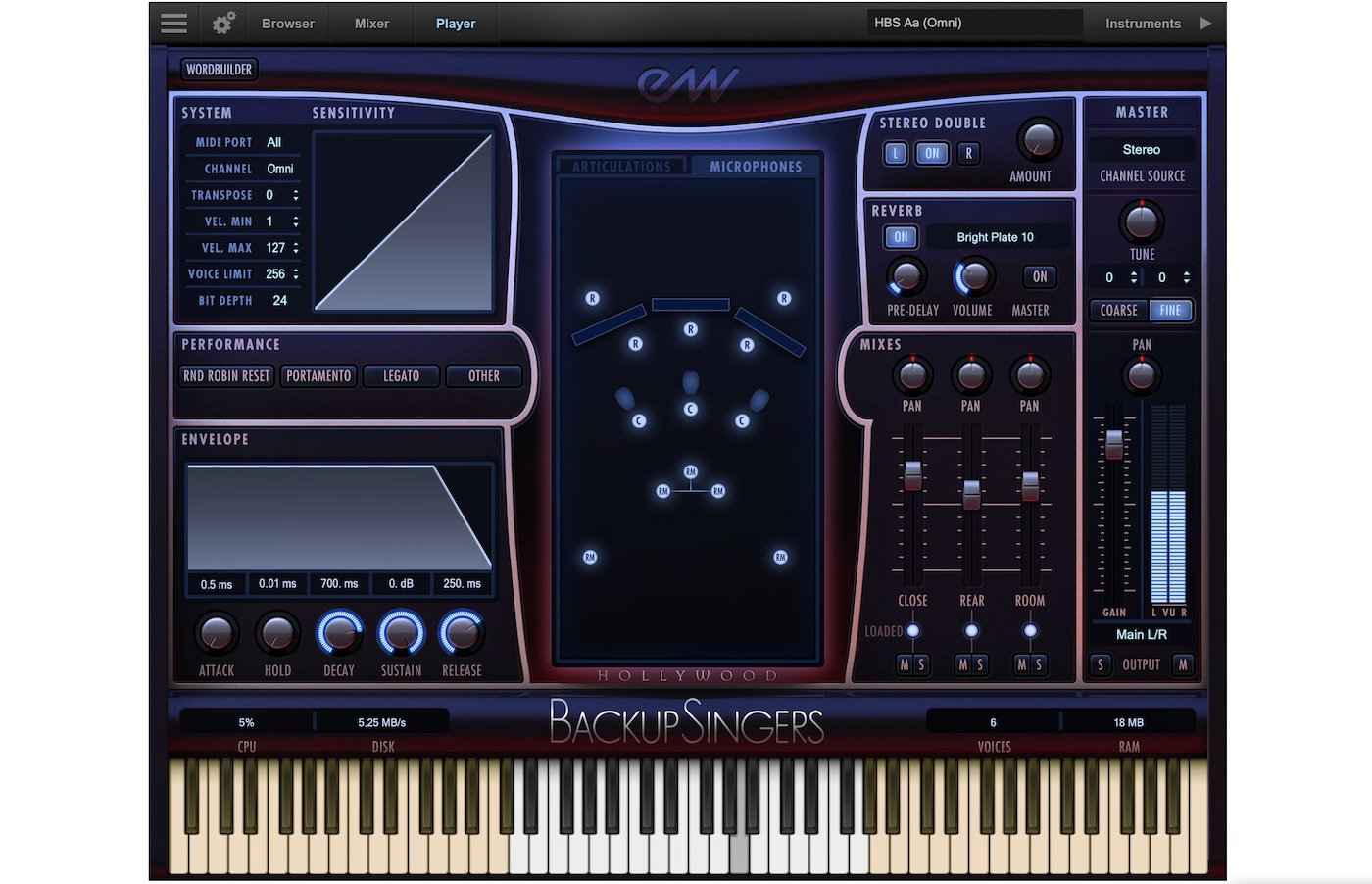This screenshot has width=1372, height=884.
Task: Click the Legato performance button
Action: pyautogui.click(x=401, y=376)
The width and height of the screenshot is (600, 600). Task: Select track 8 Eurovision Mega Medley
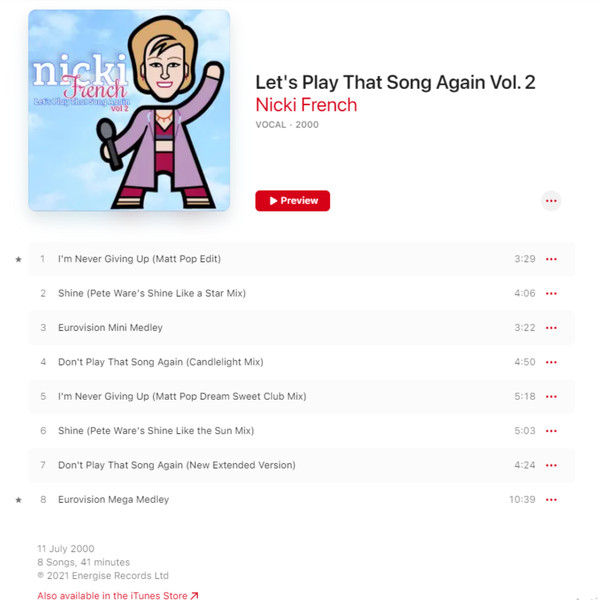(x=301, y=500)

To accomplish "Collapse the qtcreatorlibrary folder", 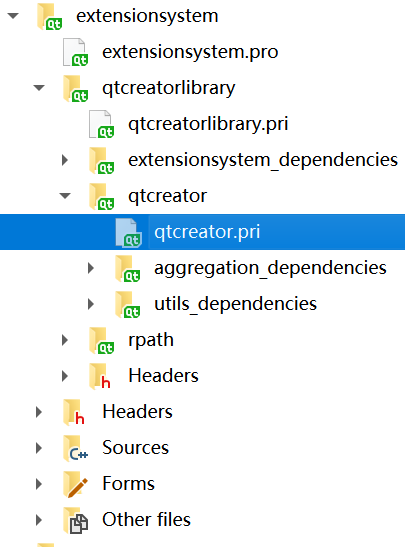I will tap(39, 88).
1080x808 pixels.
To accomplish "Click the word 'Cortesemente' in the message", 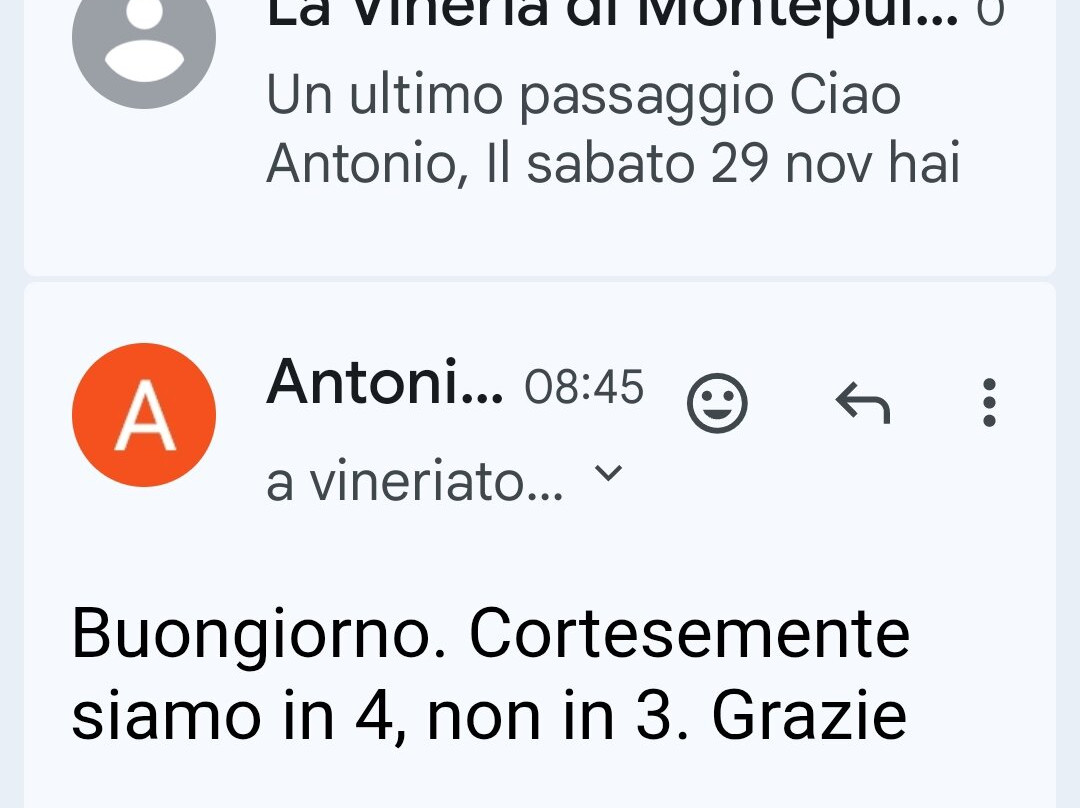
● ● ● ● ●
• [DIRECTIONS]:
Can you lay out the material from its start through the line containing "(x=301, y=500)", inclusive, as a numbered list, skipping blank lines and leaving out the pictures?

• [SOLUTION]:
1. This screenshot has width=1372, height=884.
2. Task: Click the Legato performance button
3. Action: pyautogui.click(x=401, y=376)
4. The width and height of the screenshot is (600, 600). Task: Select track 8 Eurovision Mega Medley
5. (x=301, y=500)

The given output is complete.